Autoencoder implementation with different activation function

Josiane_Rodrigues · May 6, 2019, 10:01pm

Hello community,

I need to implement an autoencoder network described in this article https://arxiv.org/pdf/1803.09065. The model is very simple. Contains only a hidden layer, which corresponds to a binarization layer of the input code. My whole difficulty is the activation function used in the hidden layer is non-differentiable and therefore the same weight matrix of the output layer is used to update the input layer. I would like to know how I can do an activation function in pytorch that does not need to be derived and that uses the output layer weight matrix to update the weights of the input layer. I will be very grateful if anyone can help me.

The network architecture follows below.

Captura%20de%20tela%20de%202019-05-06%2017-57-54

ptrblck · May 6, 2019, 10:55pm

Could you explain it a bit?
Would you like to use the same gradients from the output layer on your input layer or copy the weights into the input layer after each update?

Josiane_Rodrigues · May 6, 2019, 11:14pm

Hi @ptrblck,

I would like to copy the weights into the input layer after each update of the output layer.

ptrblck · May 6, 2019, 11:36pm

Thanks for the information!
In that case this code example might work.
I tried to come up with a similar model architecture, so I just used three linear layers and had to transpose the weight matrix since I used a “bottleneck” layer.
Also, I call x.detach() after the first linear layer to fake your behavior of the gradient loss in the input layer:

class MyModel(nn.Module):
    def __init__(self):
        super(MyModel, self).__init__()
        self.fc1 = nn.Linear(10, 5)
        self.fc2 = nn.Linear(5, 5)
        self.fc3 = nn.Linear(5, 10)
++++
Short task:
Output the full autoencoder thread above, unchanged. Rely only on the autoencoder thread given here.

Data listing:
++++
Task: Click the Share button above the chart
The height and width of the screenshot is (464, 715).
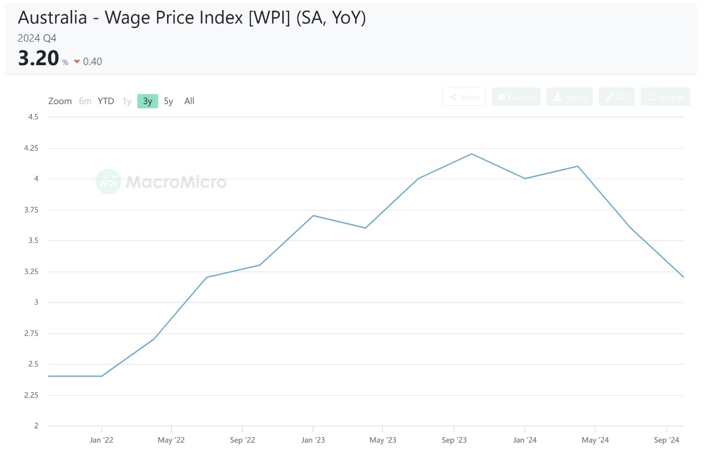Action: 464,97
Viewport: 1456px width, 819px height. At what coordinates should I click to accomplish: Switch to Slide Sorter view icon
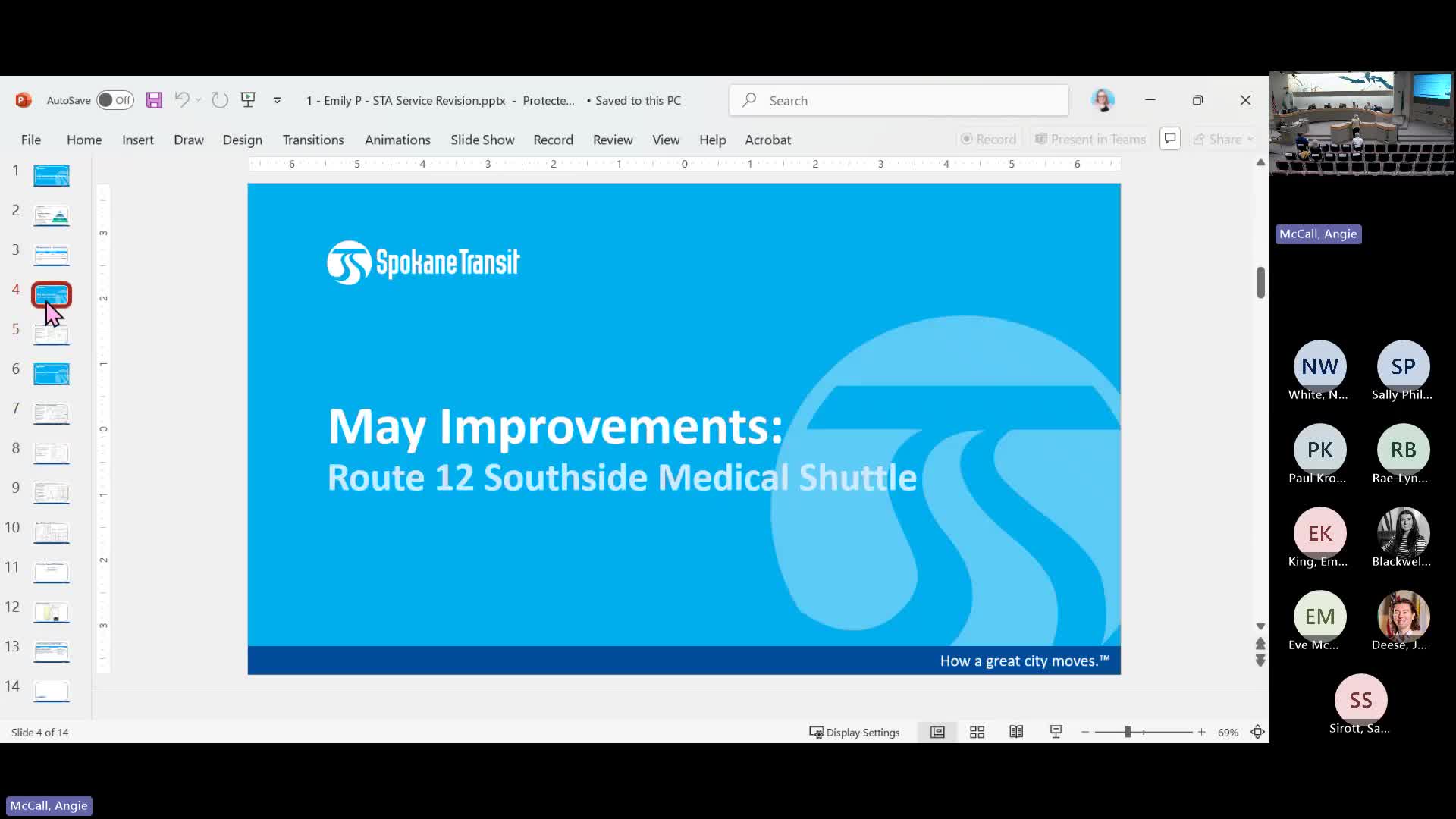click(x=977, y=732)
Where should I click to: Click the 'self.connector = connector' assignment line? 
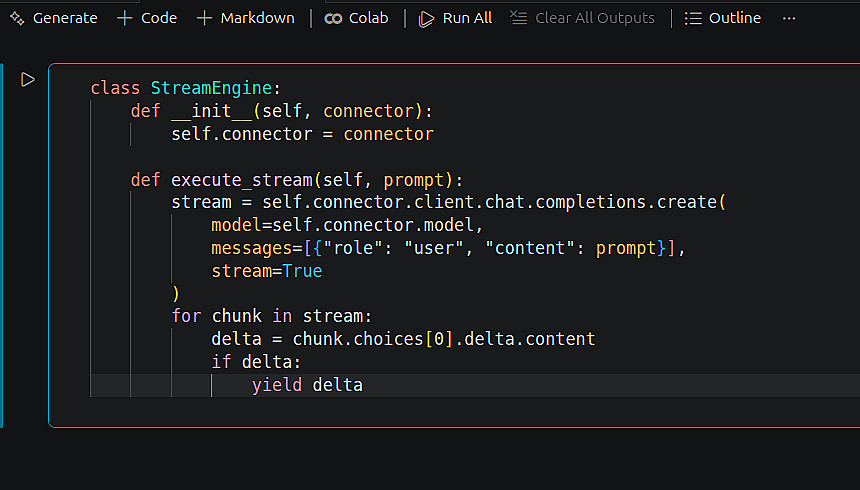[x=302, y=134]
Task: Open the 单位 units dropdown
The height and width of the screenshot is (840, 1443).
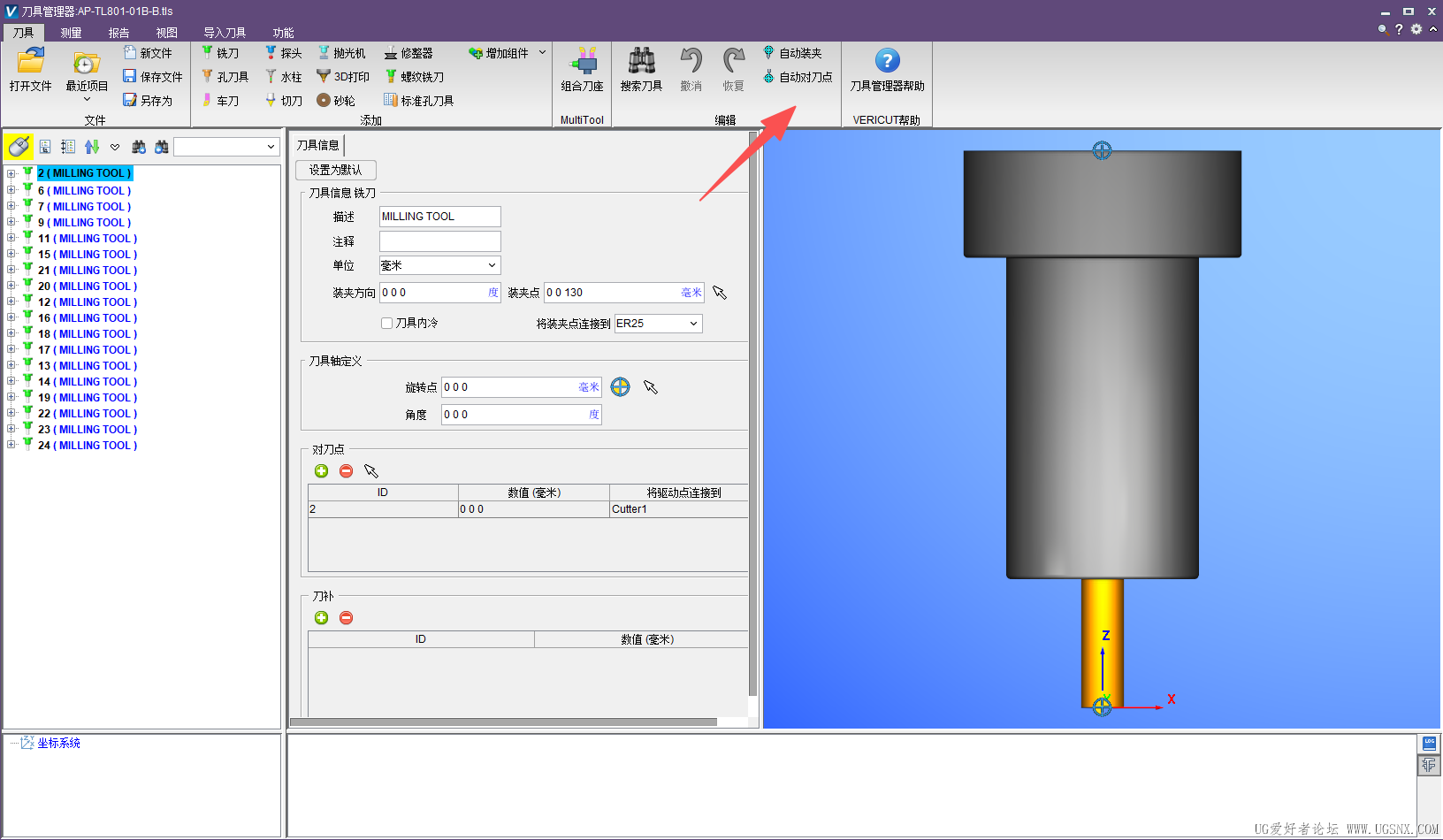Action: coord(492,265)
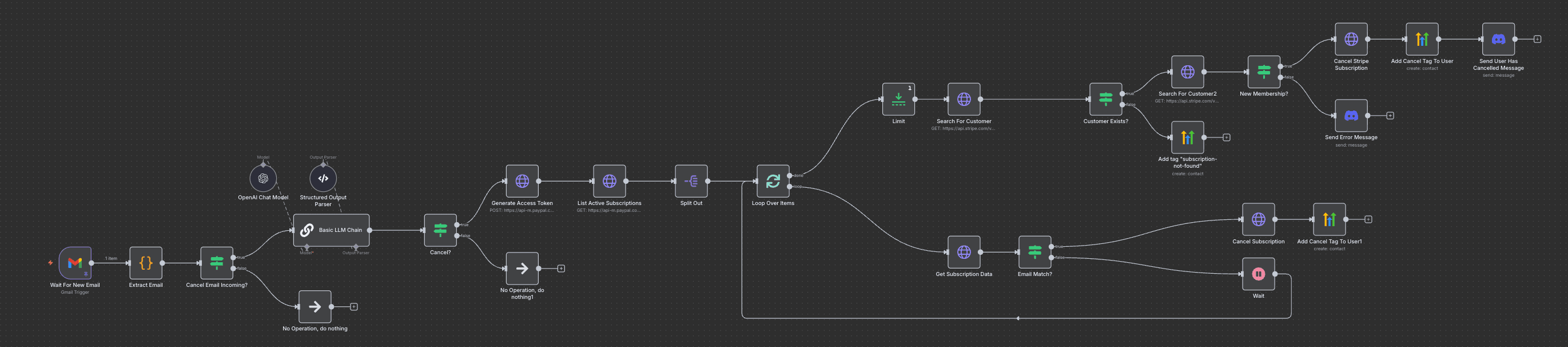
++++
In response:
Autoencoder implementation with different activation function

Josiane_Rodrigues · May 6, 2019, 10:01pm

Hello community,

I need to implement an autoencoder network described in this article https://arxiv.org/pdf/1803.09065. The model is very simple. Contains only a hidden layer, which corresponds to a binarization layer of the input code. My whole difficulty is the activation function used in the hidden layer is non-differentiable and therefore the same weight matrix of the output layer is used to update the input layer. I would like to know how I can do an activation function in pytorch that does not need to be derived and that uses the output layer weight matrix to update the weights of the input layer. I will be very grateful if anyone can help me.

The network architecture follows below.

Captura%20de%20tela%20de%202019-05-06%2017-57-54

ptrblck · May 6, 2019, 10:55pm

Could you explain it a bit?
Would you like to use the same gradients from the output layer on your input layer or copy the weights into the input layer after each update?

Josiane_Rodrigues · May 6, 2019, 11:14pm

Hi @ptrblck,

I would like to copy the weights into the input layer after each update of the output layer.

ptrblck · May 6, 2019, 11:36pm

Thanks for the information!
In that case this code example might work.
I tried to come up with a similar model architecture, so I just used three linear layers and had to transpose the weight matrix since I used a “bottleneck” layer.
Also, I call x.detach() after the first linear layer to fake your behavior of the gradient loss in the input layer:

class MyModel(nn.Module):
    def __init__(self):
        super(MyModel, self).__init__()
        self.fc1 = nn.Linear(10, 5)
        self.fc2 = nn.Linear(5, 5)
        self.fc3 = nn.Linear(5, 10)